Pacini was born in Catania, Sicily, the son of the buffo Luigi Pacini, who was to appear in the premieres of many of Giovanni's operas. The family was of Tuscan origin, and just happened to be in Catania when the composer was born.

During his lifetime, Pacini wrote some 74 operas. This is less than earlier estimates, which ranged from 80 to 90, since it has now been ascertained that many were just alternate titles for other works. His first 25 or so operas were written when Gioacchino Rossini dominated the Italian operatic stage, and took after Rossini's style, a characteristic which he "candidly admits in his Memoirs ".[1] This author states that he "bothered little about harmony and instrumentation", and quotes a statement by Rossini: "God help us if he knew music. No one could resist him".[1] Certainly, Pacini recognized Rossini's strengths and his dominance during this period: "Everyone followed the same school, the same fashions, and as a result they were all imitators of the great luminary .... If I was a follower of the great man from Pesaro, so was everyone else"[2]

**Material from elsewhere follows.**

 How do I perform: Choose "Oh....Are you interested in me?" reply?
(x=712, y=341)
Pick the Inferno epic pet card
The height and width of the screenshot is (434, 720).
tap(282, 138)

After Rossini moved to Paris in 1824, Pacini and his contemporaries (Giacomo Meyerbeer, Nicola Vaccai, Michele Carafa, Carlo Coccia, Vincenzo Bellini, Gaetano Donizetti, the brothers Federico and Luigi Ricci, and Saverio Mercadante) collectively began to change the nature of Italian opera and took bel canto singing in a new direction. Orchestration became heavier, coloratura was reduced, especially for men's voices, and more importance was placed on lyrical pathos. While there were exceptions, romantic leads were assigned to tenors (in Rossini's time, they were frequently sung by alto or mezzo-soprano women). Villains became basses or later baritones (while they often were tenors for Rossini). Over time, far more emphasis was placed on the drama.

The role that Pacini played in instituting these changes is only now beginning to be recognized. There is little doubt that Pacini and his contemporary Nicola Vaccai exerted a stronger influence on Bellini than has been credited before. This change in attitude can be credited to the revival of two key works: Vaccai's Giulietta e Romeo and Pacini's L'ultimo giorno di Pompei, both composed in 1825 within a few weeks of each other.